SOZ-MAG-Beitrag von Sabine Alder
Die WTO-Konferenz in Seattle 1999, die Konferenz der Weltbank und des IWF in Prag 2000 oder der G8-Gipfel in Genua 2001 stehen als Symbol eines gesellschaftlichen Konflikts: Seit Ende der 90er Jahren werden die Gipfeltreffen Internationaler Organisationen zum Anlass für Protestaktionen.
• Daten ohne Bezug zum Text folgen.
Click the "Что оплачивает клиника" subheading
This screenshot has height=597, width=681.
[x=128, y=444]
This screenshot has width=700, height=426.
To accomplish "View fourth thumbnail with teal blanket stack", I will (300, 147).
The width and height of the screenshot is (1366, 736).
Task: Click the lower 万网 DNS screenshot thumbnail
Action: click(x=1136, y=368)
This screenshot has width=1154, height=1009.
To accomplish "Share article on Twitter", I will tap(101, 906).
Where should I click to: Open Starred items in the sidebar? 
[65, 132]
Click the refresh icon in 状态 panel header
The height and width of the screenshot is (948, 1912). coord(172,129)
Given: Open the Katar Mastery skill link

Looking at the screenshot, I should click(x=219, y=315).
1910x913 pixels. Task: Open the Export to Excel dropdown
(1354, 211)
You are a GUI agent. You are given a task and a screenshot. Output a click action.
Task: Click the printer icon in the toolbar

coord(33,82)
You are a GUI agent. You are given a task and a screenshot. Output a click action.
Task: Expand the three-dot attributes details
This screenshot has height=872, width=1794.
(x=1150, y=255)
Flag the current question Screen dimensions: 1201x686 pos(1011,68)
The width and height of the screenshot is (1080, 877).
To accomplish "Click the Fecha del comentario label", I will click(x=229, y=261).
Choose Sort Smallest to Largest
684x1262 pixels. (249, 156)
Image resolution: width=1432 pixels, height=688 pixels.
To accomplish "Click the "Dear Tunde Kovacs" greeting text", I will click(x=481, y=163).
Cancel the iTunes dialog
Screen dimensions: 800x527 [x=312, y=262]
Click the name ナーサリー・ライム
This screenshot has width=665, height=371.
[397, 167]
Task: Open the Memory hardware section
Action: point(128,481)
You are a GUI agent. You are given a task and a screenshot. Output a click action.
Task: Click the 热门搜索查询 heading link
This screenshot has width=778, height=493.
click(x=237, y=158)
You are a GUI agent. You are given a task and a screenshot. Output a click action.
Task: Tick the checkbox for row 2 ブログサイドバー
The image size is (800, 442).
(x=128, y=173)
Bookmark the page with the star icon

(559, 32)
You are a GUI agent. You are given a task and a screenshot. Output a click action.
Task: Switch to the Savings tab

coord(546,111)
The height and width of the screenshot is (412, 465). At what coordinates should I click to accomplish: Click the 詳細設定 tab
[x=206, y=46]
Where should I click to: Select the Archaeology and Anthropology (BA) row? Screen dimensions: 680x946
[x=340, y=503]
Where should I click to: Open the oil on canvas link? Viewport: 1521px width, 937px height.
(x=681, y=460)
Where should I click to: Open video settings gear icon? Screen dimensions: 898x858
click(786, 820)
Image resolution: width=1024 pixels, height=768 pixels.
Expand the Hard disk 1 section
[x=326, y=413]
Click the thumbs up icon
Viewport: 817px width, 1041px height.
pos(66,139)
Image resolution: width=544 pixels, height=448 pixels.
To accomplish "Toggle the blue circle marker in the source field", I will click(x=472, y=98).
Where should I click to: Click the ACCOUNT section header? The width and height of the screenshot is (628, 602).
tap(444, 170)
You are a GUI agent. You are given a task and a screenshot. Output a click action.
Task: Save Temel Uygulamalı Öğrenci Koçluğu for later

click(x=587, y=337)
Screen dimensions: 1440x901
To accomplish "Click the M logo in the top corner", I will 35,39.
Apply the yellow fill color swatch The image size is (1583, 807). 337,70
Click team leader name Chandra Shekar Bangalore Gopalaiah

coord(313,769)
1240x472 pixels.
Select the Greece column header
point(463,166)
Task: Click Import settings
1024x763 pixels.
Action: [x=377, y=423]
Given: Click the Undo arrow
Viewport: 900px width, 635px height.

Die Kritik der Gegner richtet sich gegen eine neoliberale Globalisierung - eine der reinen Profitmaximierungs-Logik folgenden Globalisierung, obwohl eine andere Gestaltung des Prozesses möglich wäre - sowie gegen jene Akteure, die diese Form der Globalisierung durchsetzen, kraft ihres Amtes als Führer transnationaler Konzerne oder als Regierungschefs der wirtschaftsstärksten Länder.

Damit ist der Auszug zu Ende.